In the past, some Rochester-area doctors communicated with non-English-speaking refugees through a translator in the exam room with the refugee and doctor. This interpreter was either a trained or untrained hospital staff or community member. For times when a face-to-face interpreter was unavailable, doctors could use a telephone-based interpretation system.

However, face-to-face translations lacked privacy, and both face-to-face and telephone translations have been linked to a high incidence of medical errors, according to Dr. Francesca Gany, director for the Center for Immigrant Health at Bellevue Hospital Center and New York University.

Under the new system that Rochester General Hospital and Catholic Family Center will be implementing locally in January, CFC translators would be available remotely, and the translations of a conversation would be broadcast instantly over headsets that doctors and patients wear as they speak one on one. This style of interpretation is modeled on an interpretation system used at the United Nations, Gany said.

In trials in New York City, the remote system was linked with fewer medical errors when compared with other forms of interpretation. The system also won rave reviews from patients whose privacy was maintained, according to Gany, who helped pioneer the project at NYU and who has an ownership stake in a company that sells the technology.

"The patients voted with their feet and with their arms," she said. "They all came out of the exam room and quite literally hugged us."
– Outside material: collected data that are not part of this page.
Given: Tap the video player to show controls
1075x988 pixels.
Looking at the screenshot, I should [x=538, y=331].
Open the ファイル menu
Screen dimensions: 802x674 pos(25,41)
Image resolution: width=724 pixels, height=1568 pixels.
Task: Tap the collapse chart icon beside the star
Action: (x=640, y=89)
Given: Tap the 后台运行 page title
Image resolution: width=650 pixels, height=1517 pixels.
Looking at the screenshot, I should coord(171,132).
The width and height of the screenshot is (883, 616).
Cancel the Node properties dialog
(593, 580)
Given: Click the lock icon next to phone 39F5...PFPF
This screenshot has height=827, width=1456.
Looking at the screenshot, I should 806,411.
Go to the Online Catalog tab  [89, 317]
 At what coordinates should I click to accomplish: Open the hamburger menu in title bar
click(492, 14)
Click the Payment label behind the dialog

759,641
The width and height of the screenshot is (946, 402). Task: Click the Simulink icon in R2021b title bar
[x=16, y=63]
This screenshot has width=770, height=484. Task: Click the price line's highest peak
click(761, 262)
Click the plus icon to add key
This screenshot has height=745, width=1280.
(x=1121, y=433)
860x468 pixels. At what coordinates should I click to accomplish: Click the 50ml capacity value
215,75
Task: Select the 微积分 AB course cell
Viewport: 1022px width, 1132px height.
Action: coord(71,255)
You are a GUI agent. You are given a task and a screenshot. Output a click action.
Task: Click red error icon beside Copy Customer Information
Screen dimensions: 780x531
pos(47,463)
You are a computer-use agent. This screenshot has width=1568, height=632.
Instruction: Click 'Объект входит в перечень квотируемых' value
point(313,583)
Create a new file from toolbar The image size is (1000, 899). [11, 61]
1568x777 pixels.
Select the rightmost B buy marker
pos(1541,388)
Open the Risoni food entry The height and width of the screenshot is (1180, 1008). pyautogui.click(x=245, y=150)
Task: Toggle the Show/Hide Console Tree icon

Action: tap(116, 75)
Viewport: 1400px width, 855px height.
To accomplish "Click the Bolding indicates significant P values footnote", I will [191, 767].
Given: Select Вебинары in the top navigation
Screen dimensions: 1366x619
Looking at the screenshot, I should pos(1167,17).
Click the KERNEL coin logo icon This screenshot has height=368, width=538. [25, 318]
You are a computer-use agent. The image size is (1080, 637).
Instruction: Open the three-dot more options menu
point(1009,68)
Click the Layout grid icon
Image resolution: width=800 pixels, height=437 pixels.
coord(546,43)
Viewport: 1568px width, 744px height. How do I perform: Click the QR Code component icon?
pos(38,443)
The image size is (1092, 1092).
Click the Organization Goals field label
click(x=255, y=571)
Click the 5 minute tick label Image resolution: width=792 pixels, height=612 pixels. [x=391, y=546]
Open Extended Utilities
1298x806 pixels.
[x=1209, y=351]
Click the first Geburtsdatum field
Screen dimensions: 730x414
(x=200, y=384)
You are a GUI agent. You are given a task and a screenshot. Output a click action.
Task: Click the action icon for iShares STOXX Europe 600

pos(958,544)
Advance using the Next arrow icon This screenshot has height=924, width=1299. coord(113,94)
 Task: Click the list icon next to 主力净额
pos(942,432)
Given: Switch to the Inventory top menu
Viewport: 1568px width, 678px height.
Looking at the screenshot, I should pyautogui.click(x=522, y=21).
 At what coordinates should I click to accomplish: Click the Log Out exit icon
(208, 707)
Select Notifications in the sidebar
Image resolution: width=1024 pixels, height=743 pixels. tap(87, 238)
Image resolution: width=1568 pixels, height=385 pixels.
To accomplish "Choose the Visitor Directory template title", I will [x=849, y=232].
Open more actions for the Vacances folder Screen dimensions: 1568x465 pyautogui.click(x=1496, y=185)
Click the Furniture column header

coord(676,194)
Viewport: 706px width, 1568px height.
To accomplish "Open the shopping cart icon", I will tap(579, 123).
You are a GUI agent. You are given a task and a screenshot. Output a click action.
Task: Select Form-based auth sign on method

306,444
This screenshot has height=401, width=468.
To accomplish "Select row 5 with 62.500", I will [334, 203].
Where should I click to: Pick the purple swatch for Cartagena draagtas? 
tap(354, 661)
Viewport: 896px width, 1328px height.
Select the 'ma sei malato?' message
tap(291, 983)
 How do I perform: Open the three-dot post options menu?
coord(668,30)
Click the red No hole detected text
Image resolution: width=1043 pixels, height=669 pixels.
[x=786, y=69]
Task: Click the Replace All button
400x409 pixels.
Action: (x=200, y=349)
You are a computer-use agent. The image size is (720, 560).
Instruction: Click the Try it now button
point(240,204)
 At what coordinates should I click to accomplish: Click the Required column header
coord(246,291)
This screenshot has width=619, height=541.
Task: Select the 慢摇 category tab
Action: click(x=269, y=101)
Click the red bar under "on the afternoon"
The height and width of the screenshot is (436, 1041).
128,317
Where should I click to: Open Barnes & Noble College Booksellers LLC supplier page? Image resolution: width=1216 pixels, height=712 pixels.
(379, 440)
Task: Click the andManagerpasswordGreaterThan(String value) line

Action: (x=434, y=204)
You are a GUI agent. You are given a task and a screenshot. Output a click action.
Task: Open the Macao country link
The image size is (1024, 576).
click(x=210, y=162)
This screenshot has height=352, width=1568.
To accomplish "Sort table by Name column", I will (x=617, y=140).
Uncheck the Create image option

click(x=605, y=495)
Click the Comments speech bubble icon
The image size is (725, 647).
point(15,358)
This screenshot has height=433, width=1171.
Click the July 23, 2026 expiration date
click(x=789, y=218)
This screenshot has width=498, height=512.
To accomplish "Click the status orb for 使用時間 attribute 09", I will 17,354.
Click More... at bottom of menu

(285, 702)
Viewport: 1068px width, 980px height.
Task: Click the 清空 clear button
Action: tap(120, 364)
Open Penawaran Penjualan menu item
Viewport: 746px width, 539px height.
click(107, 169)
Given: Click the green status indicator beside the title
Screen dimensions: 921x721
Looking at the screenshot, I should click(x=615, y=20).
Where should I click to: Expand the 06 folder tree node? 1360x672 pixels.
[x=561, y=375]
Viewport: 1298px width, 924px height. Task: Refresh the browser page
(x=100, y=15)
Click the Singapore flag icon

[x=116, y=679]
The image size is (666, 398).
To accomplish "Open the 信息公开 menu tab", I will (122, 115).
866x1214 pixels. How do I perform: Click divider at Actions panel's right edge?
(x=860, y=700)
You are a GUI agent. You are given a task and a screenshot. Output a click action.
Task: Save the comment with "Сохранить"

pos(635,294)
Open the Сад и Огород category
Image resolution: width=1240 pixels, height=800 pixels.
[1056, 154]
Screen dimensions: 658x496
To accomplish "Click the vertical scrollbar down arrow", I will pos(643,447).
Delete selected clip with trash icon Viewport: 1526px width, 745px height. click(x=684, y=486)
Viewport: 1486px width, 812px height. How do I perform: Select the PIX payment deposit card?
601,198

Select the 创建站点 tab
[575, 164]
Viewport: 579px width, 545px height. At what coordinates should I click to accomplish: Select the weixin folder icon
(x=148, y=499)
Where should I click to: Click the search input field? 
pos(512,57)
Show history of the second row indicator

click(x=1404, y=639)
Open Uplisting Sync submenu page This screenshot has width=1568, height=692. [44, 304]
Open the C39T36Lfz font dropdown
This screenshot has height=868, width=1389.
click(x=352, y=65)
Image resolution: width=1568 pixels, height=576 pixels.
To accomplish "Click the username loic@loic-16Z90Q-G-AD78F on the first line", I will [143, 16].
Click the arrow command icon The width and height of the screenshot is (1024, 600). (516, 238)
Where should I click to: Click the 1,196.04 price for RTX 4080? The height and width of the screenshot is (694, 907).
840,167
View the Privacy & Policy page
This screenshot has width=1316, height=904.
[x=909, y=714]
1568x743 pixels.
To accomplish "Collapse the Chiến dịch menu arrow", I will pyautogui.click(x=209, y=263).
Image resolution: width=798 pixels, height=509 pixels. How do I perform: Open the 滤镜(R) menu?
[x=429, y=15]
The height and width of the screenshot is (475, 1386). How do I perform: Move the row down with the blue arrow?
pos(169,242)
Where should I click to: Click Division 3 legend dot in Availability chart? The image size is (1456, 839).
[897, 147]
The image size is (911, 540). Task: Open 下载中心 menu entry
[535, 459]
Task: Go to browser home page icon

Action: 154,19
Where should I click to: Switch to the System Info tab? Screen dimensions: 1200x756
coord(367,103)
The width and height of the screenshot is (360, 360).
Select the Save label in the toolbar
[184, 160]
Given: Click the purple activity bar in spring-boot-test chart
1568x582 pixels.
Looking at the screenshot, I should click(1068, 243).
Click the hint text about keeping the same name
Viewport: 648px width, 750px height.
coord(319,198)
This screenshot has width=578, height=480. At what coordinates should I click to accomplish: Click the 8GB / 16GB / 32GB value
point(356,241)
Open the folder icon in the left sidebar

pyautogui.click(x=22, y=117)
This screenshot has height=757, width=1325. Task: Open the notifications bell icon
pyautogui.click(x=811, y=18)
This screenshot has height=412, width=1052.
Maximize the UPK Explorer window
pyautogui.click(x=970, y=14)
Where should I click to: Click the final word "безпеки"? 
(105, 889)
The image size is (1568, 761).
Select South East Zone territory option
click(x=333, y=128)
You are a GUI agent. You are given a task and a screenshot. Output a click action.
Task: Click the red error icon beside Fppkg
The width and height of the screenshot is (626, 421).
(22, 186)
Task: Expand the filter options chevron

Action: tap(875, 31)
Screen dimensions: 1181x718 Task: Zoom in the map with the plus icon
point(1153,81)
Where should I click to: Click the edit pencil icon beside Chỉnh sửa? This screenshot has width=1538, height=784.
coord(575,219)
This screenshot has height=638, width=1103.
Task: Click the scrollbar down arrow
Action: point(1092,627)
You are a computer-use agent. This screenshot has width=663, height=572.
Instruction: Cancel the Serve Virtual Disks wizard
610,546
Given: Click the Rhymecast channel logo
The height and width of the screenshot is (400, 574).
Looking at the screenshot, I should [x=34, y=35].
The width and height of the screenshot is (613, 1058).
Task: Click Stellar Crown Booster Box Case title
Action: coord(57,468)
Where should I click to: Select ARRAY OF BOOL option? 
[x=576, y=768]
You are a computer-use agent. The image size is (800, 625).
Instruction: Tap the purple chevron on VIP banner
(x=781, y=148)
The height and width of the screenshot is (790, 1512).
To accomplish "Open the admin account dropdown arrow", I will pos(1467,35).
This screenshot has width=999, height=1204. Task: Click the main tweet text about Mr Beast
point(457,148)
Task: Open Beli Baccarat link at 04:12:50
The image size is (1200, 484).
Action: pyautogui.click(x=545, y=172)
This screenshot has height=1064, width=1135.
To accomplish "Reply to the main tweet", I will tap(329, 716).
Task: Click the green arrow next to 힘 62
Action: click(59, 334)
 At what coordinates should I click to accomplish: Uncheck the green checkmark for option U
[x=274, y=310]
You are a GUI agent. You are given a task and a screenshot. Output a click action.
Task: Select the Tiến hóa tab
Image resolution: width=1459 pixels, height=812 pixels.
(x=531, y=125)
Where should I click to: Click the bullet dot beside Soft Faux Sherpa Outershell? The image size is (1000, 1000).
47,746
The conference also featured an overview of the services offered by the U.S. Office of Refugee Resettlement from Marta Brenden, coordinator of refugee health programs for that office. The federal Office of Refugee Resettlement oversees refugees who are brought to the U.S. to escape persecution, and immigrant asylum seekers who come to the U.S. of their own accord to escape similar persecution. The office also provides services for Cuban, Haitian and Vietnamese immigrants, human-trafficking victims, unaccompanied alien children and survivors of torture.

Since 1980, the U.S. has accepted nearly 2.5 million refugees and asylum seekers — more per year than the entire world combined, Brenden said.

"Refugee resettlement is a humanitarian program, but it is also based on our diplomatic agenda," she said.

She noted that the president and the U.S. Congress make decisions on how many legal immigrants are accepted by the United States each year. In 2008, the number of refugees admitted to the United States was capped at 80,000 a year. This past year, that ceiling was nearly reached, said James Sutton, a physician’s assistant and director of community medicine for Rochester General Hospital.

"Over the last few years, (the federal government has) gotten better at letting people in," he said.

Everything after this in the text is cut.